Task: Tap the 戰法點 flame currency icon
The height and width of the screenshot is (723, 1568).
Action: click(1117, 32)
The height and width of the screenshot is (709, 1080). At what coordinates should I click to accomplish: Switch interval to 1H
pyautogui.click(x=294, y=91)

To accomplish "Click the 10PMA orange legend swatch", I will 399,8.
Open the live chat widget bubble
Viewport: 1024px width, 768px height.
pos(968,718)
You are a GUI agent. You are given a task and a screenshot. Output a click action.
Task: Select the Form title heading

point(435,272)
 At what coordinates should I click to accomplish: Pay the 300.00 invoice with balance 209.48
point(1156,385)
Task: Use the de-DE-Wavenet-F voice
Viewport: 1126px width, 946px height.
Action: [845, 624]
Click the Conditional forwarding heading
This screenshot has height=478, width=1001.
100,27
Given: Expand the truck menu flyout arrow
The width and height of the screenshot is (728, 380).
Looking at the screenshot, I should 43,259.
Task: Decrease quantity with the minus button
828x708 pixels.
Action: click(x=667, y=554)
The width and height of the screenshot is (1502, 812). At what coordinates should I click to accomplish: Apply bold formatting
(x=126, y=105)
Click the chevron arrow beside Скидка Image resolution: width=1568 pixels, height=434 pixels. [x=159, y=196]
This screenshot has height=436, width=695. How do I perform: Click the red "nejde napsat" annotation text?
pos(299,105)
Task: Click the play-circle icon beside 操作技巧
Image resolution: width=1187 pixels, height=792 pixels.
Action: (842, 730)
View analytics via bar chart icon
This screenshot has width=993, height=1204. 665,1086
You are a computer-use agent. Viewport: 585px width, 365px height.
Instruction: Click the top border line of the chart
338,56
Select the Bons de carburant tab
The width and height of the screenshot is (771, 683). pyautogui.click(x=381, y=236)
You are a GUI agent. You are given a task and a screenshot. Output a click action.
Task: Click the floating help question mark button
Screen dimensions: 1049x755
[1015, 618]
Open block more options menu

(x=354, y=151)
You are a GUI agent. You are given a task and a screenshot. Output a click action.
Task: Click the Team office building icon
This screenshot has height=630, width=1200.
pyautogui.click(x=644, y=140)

**HOW TO COMPLETE THIS TASK**
List each line in the listing that contains the string "button".

**TASK SOLUTION**
Task: Decrease quantity with the minus button
Task: Click the floating help question mark button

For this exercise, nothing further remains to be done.